**TO BE DONE:**
Can you copy the data below, from the line containing "You are a GUI" through the line containing "point(720,485)", word for word and leaving out the pictures?

**EXTRACTED INFORMATION:**
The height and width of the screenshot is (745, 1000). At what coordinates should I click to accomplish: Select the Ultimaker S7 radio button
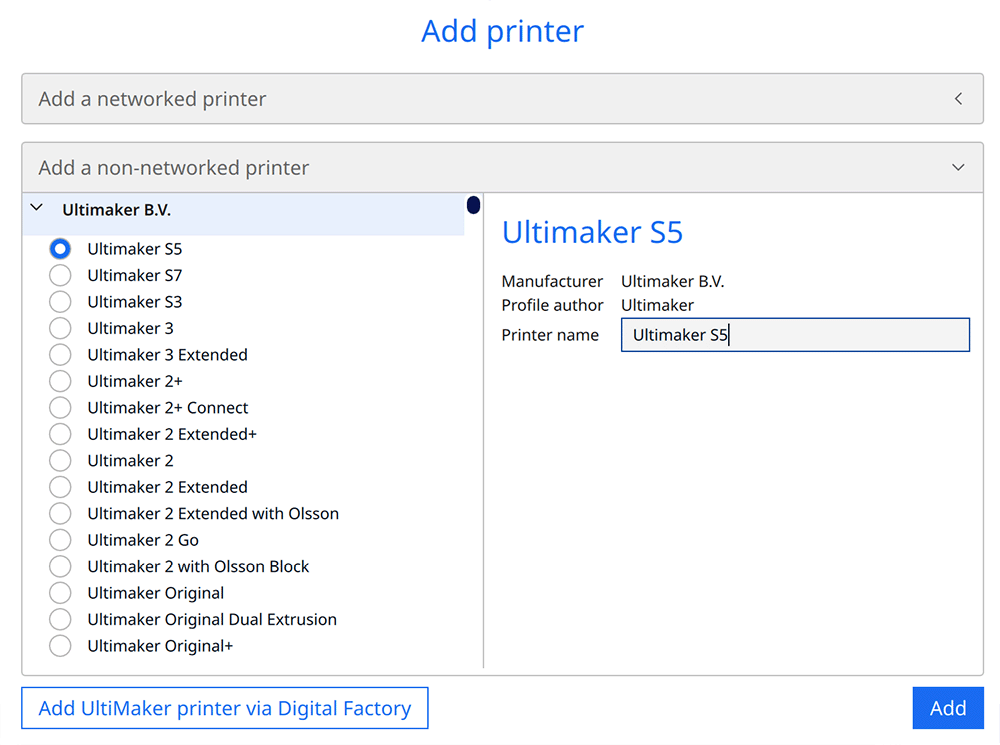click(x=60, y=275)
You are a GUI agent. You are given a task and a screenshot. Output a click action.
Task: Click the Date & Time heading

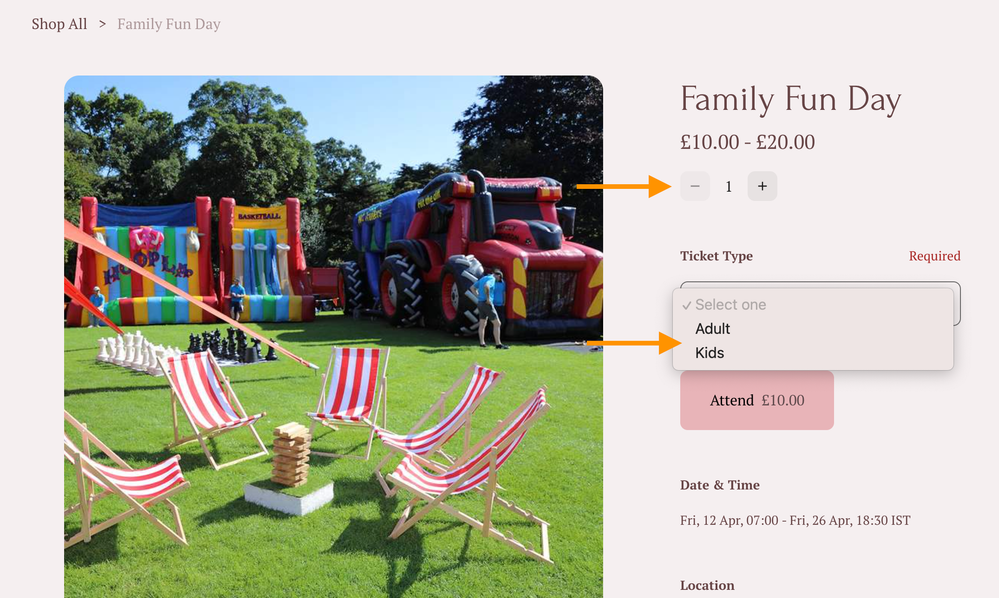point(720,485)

---

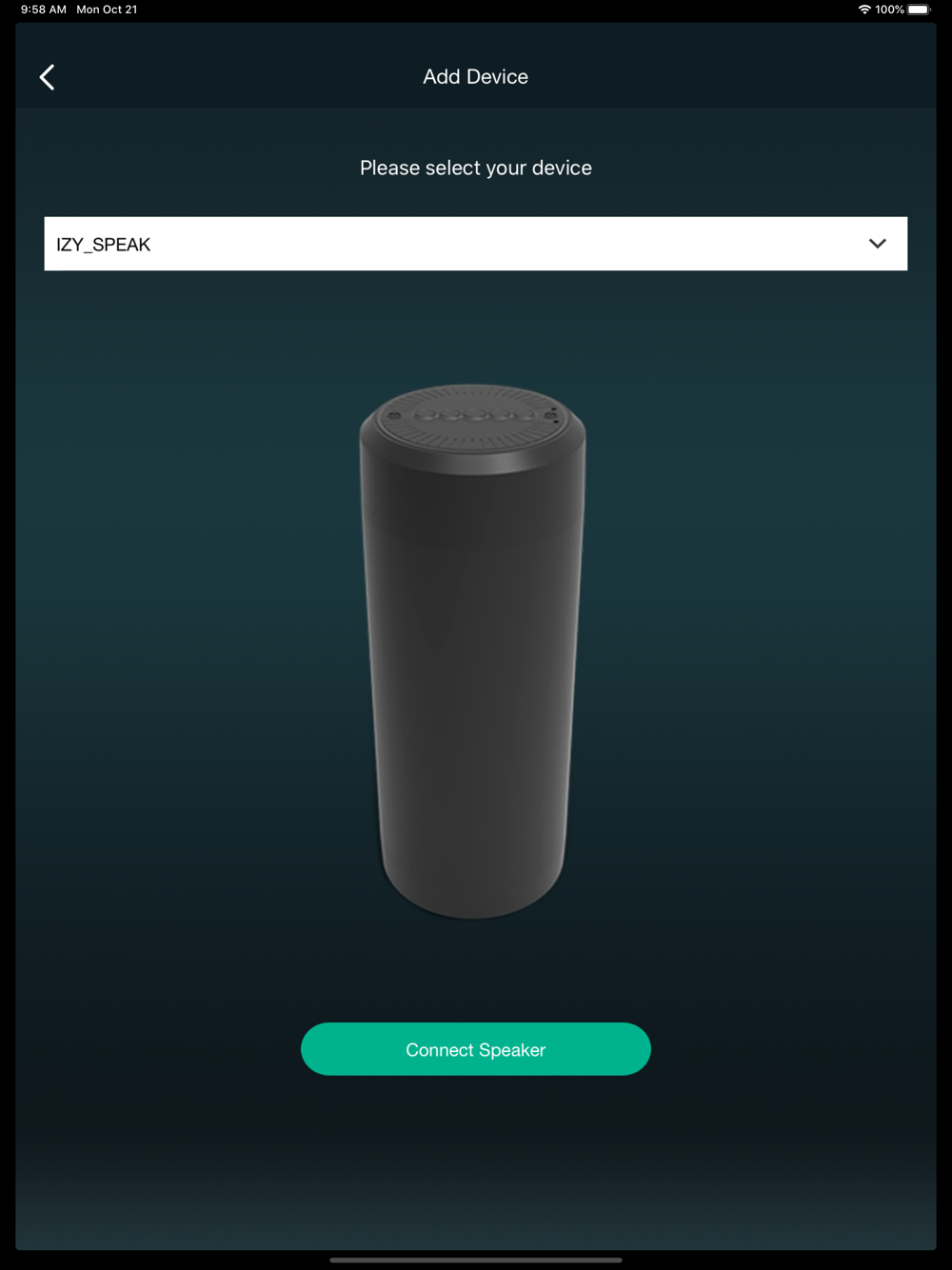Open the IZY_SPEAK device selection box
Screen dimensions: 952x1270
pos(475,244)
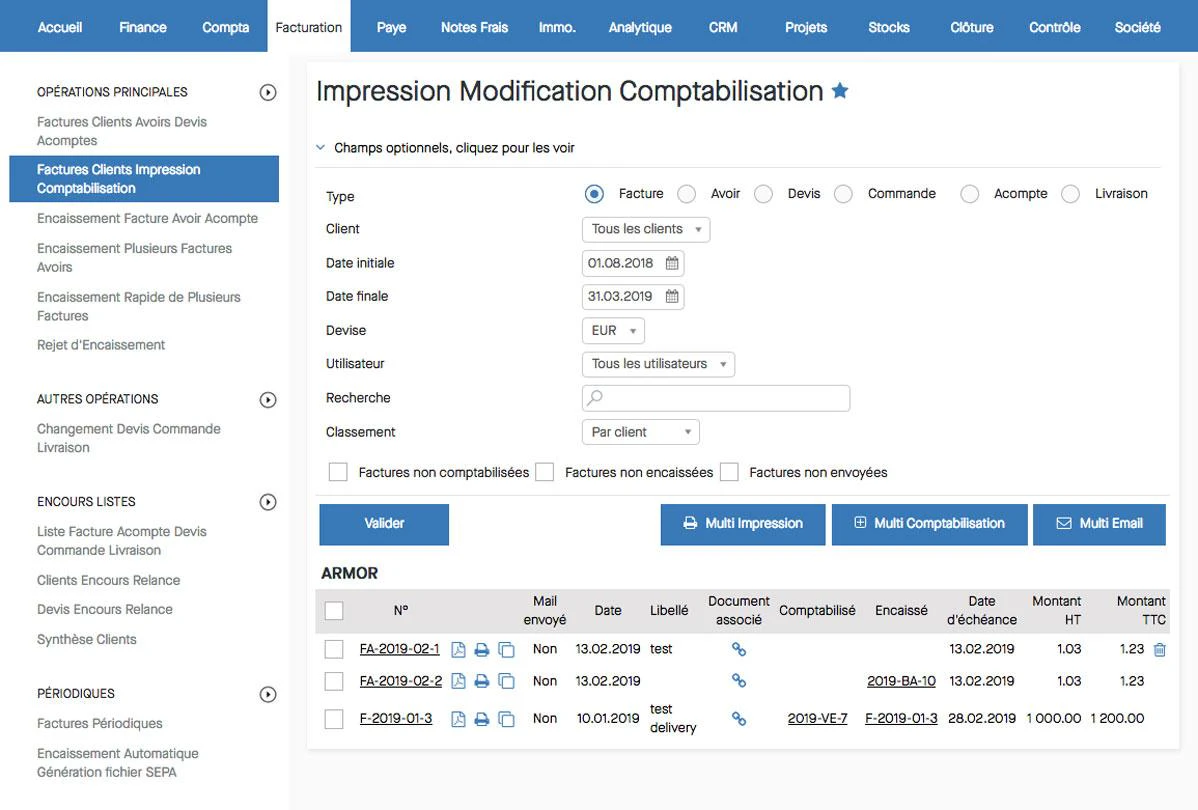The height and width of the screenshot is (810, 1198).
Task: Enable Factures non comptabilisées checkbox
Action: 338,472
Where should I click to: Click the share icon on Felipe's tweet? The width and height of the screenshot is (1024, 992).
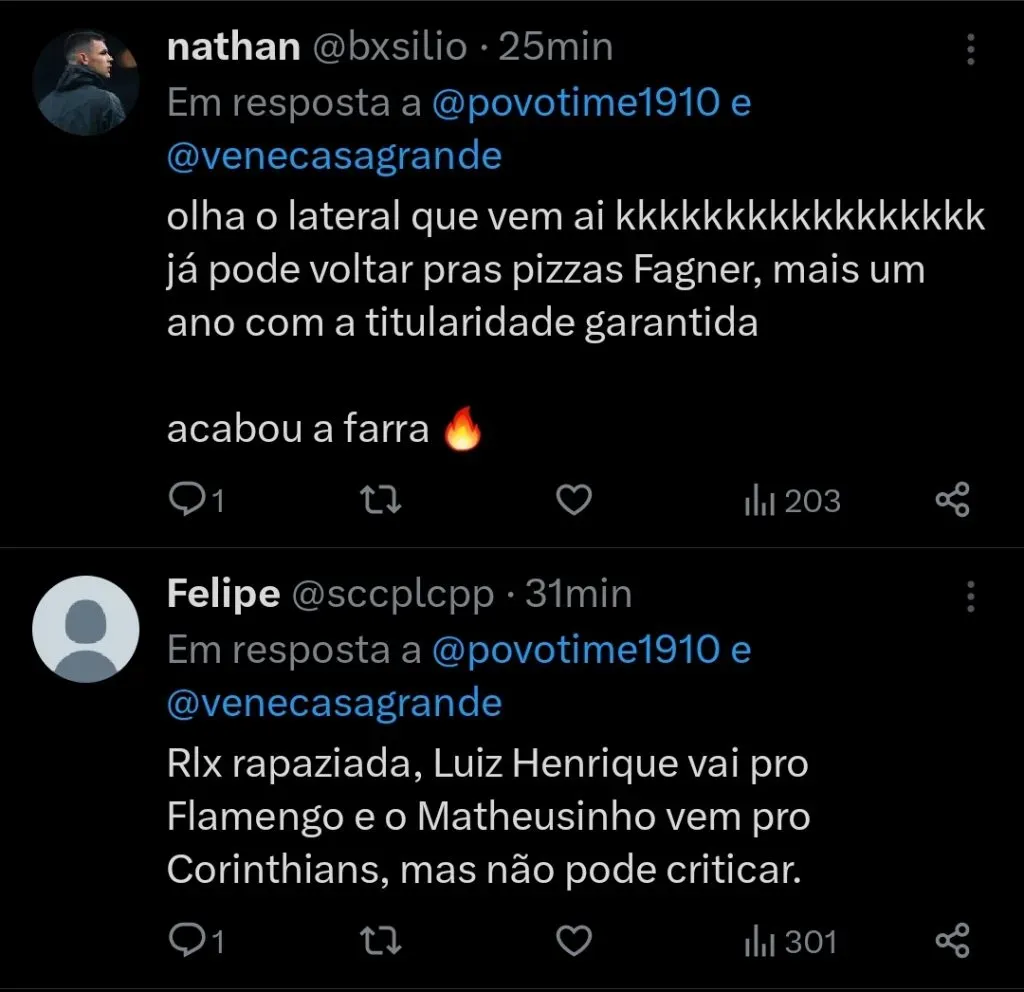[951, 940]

* * *

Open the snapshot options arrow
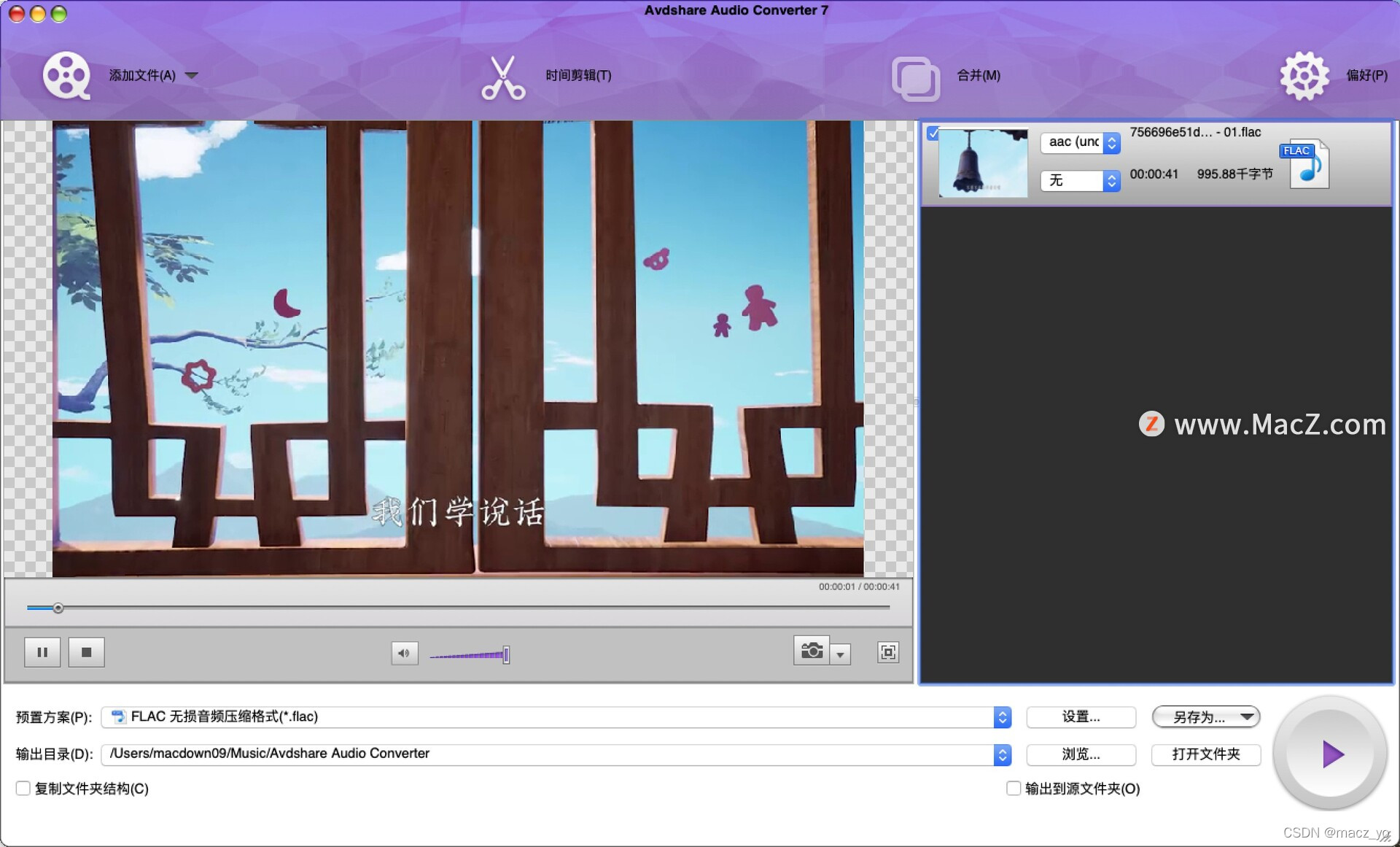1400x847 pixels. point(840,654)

**THE RESPONSE:**
You are a GUI agent. You are given a task and a screenshot. Output a click action.
Task: Click the Date & Time heading

point(720,485)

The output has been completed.